• Goal of the exercise: Transcribe, word for word, every record in the data below.
--- Input records Enclosed Below ---
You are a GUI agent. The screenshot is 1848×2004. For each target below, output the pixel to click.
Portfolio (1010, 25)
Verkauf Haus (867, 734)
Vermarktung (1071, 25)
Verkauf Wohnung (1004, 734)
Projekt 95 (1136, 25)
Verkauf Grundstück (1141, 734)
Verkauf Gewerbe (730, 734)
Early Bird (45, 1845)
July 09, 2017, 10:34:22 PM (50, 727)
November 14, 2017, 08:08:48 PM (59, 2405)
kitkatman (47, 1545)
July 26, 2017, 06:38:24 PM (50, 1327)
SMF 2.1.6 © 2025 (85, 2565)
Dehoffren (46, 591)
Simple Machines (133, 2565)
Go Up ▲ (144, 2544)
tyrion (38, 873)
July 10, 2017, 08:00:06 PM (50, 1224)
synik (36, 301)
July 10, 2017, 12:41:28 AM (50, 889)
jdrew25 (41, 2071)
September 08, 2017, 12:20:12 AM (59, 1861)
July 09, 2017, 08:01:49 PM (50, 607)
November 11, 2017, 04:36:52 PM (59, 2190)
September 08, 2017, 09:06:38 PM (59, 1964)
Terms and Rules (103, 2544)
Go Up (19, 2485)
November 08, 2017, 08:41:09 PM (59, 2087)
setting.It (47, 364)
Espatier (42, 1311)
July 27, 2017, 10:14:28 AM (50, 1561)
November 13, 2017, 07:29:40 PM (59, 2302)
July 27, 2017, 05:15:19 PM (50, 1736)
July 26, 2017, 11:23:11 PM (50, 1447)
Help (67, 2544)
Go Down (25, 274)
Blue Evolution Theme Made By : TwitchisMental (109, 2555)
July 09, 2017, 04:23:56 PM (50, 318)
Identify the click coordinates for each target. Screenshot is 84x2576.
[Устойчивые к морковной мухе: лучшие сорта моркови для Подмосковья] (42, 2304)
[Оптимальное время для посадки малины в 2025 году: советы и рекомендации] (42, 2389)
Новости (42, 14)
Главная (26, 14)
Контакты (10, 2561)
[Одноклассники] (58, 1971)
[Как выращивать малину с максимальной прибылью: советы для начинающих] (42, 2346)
--- End of Enclosed Input records ---
• Answer area:
You are a GUI agent. The screenshot is 1848×2004. For each target below, output the pixel to click.
Portfolio (1010, 25)
Verkauf Haus (867, 734)
Vermarktung (1071, 25)
Verkauf Wohnung (1004, 734)
Projekt 95 (1136, 25)
Verkauf Grundstück (1141, 734)
Verkauf Gewerbe (730, 734)
Early Bird (45, 1845)
July 09, 2017, 10:34:22 PM (50, 727)
November 14, 2017, 08:08:48 PM (59, 2405)
kitkatman (47, 1545)
July 26, 2017, 06:38:24 PM (50, 1327)
SMF 2.1.6 © 2025 (85, 2565)
Dehoffren (46, 591)
Simple Machines (133, 2565)
Go Up ▲ (144, 2544)
tyrion (38, 873)
July 10, 2017, 08:00:06 PM (50, 1224)
synik (36, 301)
July 10, 2017, 12:41:28 AM (50, 889)
jdrew25 (41, 2071)
September 08, 2017, 12:20:12 AM (59, 1861)
July 09, 2017, 08:01:49 PM (50, 607)
November 11, 2017, 04:36:52 PM (59, 2190)
September 08, 2017, 09:06:38 PM (59, 1964)
Terms and Rules (103, 2544)
Go Up (19, 2485)
November 08, 2017, 08:41:09 PM (59, 2087)
setting.It (47, 364)
Espatier (42, 1311)
July 27, 2017, 10:14:28 AM (50, 1561)
November 13, 2017, 07:29:40 PM (59, 2302)
July 27, 2017, 05:15:19 PM (50, 1736)
July 26, 2017, 11:23:11 PM (50, 1447)
Help (67, 2544)
Go Down (25, 274)
Blue Evolution Theme Made By : TwitchisMental (109, 2555)
July 09, 2017, 04:23:56 PM (50, 318)
Identify the click coordinates for each target. Screenshot is 84x2576.
[Устойчивые к морковной мухе: лучшие сорта моркови для Подмосковья] (42, 2304)
[Оптимальное время для посадки малины в 2025 году: советы и рекомендации] (42, 2389)
Новости (42, 14)
Главная (26, 14)
Контакты (10, 2561)
[Одноклассники] (58, 1971)
[Как выращивать малину с максимальной прибылью: советы для начинающих] (42, 2346)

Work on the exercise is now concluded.